As Sri Vaadheendra Teertharu praised in GurugunaSthavana, AnuBhashya, written by Sri Madhwacharya has massive hidden meanings and it is difficult for worldly people to comprehend without TathwaManjaree. For example, how can common people understand the experience that mother Yashodha had when she saw the whole world (Bhoolokha) in the fully opened mouth of tiny Krushna?

BrahmaSoothra NyaayaMukthaavalee

Sri Rayaru wrote this grantha during his visit to Udupi Krishna temple. Srigalu also wrote ThanthraDipikaa and ChandrikaPrakasha grantha while staying in Udupi temple. This information is available in Sri Raghavendra Vijaya written by Sri Narayana Pandita (Sarga-7/Shloka- 11).

The 564 sutras (as disclosed by Sri Madhwacharya) that help us understand the nuances of Vedas. Further, these sutras are classified in to 4 Adhyayas (chapters) that have a total of 222 Adhikaranas. These are derived after considering questions raised by PoorvaPaksha.

NyaayaMukthaavalee from Raayaru discusses about the inter-relationships between Sutras and Adhikaranas keeping in mind the inferences made by the writers of Bhaashya, AnuBhaashya, AnuVyakhyaana, TathwaPrakashika, and NyayaSudha. As Shree Vaadheendhra Teertha praises in his GurugunaSthavana, NyayaMukthaavalee is a garland (haara) made out of pearls called Adhikarana. As Shree Vadheendhra Teertha praises, NyaayaMukthaavalee is a real necklace that is made of pearls fetched by deep diving inside the sea called Siddhantha, and then formed by using a thread called your (Rayaru’s) valuable thoughts.
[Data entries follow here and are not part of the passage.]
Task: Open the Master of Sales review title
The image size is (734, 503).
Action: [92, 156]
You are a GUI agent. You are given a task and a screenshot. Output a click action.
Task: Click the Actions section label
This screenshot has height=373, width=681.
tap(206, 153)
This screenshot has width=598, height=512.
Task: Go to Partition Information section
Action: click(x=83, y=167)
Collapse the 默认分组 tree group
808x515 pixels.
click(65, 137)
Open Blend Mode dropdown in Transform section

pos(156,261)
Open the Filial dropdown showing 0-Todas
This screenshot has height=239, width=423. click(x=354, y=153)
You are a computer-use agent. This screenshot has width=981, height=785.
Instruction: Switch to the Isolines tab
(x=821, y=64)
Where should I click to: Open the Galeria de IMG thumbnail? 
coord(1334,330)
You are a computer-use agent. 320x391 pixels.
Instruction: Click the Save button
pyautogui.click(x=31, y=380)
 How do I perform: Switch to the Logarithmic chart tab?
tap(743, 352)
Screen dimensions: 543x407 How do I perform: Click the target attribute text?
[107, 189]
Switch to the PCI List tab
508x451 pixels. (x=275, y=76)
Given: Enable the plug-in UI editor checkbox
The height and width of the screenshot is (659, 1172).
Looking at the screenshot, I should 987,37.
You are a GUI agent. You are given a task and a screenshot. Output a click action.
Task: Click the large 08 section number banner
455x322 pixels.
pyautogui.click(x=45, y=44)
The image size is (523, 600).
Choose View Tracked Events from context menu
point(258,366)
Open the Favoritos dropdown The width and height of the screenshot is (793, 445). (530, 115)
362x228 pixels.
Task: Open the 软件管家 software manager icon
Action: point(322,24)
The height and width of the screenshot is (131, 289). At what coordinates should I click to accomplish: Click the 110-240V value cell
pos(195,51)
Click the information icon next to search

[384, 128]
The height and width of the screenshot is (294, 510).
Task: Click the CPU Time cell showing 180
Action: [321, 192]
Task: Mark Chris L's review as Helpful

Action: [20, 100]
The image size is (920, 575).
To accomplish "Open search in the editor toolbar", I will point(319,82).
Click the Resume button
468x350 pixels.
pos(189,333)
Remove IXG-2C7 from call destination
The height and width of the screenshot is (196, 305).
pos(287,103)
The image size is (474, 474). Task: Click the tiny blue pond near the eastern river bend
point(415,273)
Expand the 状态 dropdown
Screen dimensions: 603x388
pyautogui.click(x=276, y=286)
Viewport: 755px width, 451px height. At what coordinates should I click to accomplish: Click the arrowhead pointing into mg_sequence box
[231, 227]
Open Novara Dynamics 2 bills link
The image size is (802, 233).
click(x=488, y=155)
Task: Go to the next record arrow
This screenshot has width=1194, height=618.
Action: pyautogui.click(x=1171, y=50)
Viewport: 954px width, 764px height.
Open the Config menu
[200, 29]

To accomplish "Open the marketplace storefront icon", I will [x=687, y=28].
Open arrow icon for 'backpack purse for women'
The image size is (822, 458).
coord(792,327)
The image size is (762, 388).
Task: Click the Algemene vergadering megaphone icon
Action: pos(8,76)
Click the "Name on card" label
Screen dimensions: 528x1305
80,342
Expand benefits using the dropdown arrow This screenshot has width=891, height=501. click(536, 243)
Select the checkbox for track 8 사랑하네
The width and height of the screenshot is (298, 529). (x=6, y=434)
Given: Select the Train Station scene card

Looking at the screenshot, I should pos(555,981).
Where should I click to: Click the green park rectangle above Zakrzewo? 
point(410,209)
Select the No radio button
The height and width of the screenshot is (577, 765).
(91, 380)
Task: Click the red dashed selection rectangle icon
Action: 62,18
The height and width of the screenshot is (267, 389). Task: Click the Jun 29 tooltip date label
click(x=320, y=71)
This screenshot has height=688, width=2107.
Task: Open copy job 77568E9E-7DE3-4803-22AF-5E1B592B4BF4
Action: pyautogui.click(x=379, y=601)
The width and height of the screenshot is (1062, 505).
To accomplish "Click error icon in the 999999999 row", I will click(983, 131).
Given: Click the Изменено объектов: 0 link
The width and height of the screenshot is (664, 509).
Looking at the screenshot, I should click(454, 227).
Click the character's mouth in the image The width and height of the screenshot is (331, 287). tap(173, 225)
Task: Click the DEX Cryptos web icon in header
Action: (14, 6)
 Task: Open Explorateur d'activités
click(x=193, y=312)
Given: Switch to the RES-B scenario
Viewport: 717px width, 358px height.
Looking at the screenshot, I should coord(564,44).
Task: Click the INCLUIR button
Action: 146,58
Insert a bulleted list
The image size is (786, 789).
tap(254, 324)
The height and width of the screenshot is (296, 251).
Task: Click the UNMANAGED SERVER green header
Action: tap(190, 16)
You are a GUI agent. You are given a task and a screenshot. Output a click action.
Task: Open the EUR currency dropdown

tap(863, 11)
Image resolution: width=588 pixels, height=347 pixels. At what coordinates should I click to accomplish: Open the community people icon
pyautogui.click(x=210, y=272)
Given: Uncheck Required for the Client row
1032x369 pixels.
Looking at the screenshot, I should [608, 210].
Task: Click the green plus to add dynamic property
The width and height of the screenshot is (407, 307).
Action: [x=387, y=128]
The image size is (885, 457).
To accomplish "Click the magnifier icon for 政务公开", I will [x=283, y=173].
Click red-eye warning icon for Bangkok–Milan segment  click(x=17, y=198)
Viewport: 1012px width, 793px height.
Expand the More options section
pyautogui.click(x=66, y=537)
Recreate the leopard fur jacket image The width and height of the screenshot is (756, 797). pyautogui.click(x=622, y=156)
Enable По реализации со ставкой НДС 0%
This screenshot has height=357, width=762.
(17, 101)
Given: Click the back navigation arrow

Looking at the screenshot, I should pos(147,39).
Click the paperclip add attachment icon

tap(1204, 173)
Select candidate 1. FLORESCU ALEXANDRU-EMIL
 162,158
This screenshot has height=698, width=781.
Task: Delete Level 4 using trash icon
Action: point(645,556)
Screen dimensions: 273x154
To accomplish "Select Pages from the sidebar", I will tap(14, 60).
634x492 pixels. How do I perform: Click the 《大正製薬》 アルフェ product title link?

Now, such a necklace is being put in the necks of people like us (Sri Vaadeendra Teertha), who praise your greatness.

Sheshadri Rao
Sheshadri Rao
Sheshadri hails from a satvic family and has had paata of SumadhwaVijaya and other Granthagalu from his father Sri Raghavendra Rayaru. Sheshadri has written the following MadhwaSahithya in the form of Kannada poem—GurugunaStavana, SriHariVayu Suthi, Raghavendra Stothra, VyasaRaja Stothra, AnuBhashya, Saptarshi Ramayana, YantroddharaMukhyaPrana Stothra, and Krishnashtaka. Sheshadri has made an effort to write the jist of all the 53 granthas of Rayaru in English. He works in a private company in Benglauru.

1 Comment

  1. Ravindranath says:

    Well compiled. Sri Raghavendra Swamiji has a lot of concern for the learners and hence stands by them at every step. Two of his efforts in bringing the contents of Brahma Sootra have slipped out of the above listing. They are:

    1. Bhaavadeepa – Sri Rayaru picks up every bit of Tatvaprakashika, that possibly places the reader in discomfort in understanding the commentary of Sri Jayateertha Swamiji and provides a detailed explanation, provides reference to the quotes, explains the complete meaning of the quotes, brings in the gist of other commentaries like Tatvapradeepa wherever found significant. A fantastic work that is appreciated by every reader of Madhwa Bhaashya.

    2. Tantra Deepika – It is a direct commentary on Brahma Sootras. A fantastic work where Sri Raghavendra Swamiji. He uses just a handful of sentences to show anyvaya (word-to-word linkage) of the sootras, what words need to be imported to have a total understanding of the sootra, meaning of every word, summary meaning, justification of the selection of words by Sri Vedavyasa in compiling the sootras while simpler alternatives were available, opinion of other commentators where they have a variety and so on.

    This is just a submission as a supplement to what has probably been inadvertently left out by Sri Sheshadri Rao.